Request. Tally the lines in the entries below that contain the string "heading", treating uppercase and lowercase as distinct, and state only the resulting number.

>> START Input data

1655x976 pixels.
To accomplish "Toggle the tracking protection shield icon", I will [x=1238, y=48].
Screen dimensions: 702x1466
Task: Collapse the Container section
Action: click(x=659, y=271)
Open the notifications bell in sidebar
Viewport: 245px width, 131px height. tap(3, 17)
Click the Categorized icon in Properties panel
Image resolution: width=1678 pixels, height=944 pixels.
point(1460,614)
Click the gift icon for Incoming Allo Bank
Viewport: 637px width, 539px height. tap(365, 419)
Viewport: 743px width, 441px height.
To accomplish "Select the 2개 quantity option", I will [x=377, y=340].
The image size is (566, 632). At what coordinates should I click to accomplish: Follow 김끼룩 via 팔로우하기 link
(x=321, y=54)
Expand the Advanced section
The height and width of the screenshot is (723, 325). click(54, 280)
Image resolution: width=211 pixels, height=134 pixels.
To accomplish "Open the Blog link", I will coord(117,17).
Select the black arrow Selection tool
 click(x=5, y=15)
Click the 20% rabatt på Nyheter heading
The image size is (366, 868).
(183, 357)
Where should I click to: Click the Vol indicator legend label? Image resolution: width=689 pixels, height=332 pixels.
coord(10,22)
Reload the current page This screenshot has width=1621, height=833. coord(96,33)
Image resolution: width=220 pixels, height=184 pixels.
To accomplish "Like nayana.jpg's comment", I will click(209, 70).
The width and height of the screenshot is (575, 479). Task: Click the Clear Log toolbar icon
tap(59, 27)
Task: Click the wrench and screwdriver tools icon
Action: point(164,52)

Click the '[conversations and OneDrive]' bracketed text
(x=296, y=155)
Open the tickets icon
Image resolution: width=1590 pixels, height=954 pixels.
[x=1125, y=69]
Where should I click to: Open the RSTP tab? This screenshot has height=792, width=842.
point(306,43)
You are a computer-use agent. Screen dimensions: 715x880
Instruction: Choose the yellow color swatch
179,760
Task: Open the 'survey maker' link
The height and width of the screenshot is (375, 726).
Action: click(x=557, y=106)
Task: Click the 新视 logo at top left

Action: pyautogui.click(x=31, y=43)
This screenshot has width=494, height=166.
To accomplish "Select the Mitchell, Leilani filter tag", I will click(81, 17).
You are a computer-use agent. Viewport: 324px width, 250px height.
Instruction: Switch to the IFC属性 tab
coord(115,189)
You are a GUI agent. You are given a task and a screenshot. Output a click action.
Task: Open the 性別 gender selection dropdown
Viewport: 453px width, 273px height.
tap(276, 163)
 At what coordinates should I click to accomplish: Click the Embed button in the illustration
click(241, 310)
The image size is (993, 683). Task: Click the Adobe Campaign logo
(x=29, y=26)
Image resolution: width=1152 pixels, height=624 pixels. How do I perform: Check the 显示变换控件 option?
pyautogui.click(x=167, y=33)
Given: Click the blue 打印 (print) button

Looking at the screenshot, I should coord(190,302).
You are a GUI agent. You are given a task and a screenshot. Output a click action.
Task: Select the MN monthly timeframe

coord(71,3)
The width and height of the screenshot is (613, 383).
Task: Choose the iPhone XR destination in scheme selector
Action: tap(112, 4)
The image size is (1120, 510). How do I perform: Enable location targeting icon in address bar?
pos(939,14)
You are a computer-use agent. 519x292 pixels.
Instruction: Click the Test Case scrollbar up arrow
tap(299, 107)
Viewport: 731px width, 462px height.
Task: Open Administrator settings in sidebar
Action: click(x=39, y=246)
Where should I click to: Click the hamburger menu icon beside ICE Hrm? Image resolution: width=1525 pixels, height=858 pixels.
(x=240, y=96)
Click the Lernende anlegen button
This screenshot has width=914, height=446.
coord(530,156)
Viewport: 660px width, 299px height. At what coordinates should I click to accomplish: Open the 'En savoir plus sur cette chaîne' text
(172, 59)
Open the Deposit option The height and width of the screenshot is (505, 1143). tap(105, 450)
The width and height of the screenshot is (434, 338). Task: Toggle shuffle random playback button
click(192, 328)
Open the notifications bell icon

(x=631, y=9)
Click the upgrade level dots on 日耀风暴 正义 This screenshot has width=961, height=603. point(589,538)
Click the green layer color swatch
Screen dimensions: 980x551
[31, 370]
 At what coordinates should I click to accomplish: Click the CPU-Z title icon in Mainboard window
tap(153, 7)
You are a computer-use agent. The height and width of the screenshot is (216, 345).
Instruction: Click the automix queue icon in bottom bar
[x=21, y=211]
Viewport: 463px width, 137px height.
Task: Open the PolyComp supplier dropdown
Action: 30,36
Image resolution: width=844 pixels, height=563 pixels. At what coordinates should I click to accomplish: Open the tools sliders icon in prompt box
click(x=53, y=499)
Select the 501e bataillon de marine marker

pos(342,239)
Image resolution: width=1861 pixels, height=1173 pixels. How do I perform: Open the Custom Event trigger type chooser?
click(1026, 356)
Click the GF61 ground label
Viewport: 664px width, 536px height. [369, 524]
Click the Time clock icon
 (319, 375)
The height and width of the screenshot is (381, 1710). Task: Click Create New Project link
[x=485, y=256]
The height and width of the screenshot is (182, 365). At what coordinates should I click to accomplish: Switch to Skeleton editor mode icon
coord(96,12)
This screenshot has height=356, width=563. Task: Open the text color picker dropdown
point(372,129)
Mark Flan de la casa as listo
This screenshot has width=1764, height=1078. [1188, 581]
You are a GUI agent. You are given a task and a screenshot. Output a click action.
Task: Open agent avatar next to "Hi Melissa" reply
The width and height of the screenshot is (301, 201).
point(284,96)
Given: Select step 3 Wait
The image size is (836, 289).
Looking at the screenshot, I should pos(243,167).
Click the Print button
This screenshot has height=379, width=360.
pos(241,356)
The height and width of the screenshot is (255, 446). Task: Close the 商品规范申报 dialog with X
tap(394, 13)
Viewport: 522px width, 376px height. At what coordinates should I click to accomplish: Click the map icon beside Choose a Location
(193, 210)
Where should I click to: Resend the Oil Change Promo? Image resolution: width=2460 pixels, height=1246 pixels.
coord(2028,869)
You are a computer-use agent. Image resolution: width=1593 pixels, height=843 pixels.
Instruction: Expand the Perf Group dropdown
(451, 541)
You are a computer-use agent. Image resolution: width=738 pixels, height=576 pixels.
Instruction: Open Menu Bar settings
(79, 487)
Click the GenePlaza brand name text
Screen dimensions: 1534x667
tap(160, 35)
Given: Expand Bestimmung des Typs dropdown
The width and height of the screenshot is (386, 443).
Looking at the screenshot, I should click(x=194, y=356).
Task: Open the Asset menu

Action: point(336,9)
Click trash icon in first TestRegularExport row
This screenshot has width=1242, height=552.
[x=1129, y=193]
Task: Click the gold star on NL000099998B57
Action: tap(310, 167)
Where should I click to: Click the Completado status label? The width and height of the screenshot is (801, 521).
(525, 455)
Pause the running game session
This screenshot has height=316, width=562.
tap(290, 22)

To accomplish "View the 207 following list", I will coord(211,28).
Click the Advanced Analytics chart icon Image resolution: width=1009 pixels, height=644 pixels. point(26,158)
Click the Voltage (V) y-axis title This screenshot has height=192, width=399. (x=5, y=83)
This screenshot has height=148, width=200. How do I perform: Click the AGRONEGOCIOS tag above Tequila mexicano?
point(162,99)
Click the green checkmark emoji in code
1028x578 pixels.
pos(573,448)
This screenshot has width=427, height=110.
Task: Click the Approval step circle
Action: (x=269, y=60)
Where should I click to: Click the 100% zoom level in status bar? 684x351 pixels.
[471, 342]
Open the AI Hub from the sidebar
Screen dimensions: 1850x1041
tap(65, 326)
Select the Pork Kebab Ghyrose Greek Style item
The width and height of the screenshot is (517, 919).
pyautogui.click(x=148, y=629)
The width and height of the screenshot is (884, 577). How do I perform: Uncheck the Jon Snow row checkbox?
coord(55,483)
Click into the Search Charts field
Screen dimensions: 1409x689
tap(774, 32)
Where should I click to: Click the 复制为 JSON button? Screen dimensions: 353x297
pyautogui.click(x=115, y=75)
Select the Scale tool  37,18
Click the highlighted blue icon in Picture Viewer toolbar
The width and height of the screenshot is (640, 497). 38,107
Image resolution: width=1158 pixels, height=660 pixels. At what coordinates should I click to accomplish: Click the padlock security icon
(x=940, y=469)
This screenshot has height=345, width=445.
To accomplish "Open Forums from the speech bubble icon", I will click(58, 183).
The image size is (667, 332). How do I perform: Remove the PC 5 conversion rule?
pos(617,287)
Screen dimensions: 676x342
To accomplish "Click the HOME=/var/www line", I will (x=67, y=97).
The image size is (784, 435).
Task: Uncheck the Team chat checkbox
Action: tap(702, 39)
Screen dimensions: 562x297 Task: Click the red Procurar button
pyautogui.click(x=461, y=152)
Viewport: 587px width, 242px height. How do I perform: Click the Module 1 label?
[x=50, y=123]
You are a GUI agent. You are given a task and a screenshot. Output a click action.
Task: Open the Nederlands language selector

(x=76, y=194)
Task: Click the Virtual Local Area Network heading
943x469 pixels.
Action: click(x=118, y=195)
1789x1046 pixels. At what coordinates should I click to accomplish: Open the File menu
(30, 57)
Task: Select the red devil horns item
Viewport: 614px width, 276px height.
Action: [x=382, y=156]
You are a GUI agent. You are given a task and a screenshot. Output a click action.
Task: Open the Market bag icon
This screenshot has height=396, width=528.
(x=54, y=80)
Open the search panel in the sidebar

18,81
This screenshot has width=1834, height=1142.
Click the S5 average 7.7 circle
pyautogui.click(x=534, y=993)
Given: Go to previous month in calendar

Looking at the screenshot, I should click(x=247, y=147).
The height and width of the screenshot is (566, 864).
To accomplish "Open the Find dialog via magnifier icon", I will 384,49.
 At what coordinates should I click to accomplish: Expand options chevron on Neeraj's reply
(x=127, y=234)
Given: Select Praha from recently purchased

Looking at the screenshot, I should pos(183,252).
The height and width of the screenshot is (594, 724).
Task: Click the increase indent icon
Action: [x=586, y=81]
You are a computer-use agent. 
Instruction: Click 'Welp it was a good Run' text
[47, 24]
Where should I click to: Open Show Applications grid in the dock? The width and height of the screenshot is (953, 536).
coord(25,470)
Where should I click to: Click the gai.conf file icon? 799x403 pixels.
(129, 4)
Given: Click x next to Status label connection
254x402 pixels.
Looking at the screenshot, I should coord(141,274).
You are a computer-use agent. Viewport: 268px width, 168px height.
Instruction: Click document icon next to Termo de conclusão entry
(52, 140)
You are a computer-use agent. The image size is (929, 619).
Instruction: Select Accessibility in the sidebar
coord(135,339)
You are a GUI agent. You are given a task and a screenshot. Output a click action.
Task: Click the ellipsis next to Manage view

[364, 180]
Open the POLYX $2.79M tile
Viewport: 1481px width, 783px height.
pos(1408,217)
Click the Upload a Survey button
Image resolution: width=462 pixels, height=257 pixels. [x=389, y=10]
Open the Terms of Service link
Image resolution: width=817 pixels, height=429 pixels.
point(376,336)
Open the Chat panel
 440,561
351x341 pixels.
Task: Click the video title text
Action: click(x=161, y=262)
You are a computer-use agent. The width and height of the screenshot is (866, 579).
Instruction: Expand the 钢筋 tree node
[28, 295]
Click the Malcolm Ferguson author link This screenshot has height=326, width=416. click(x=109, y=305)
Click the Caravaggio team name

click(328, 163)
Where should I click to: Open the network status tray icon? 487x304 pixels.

>> END Input data

Task output. 2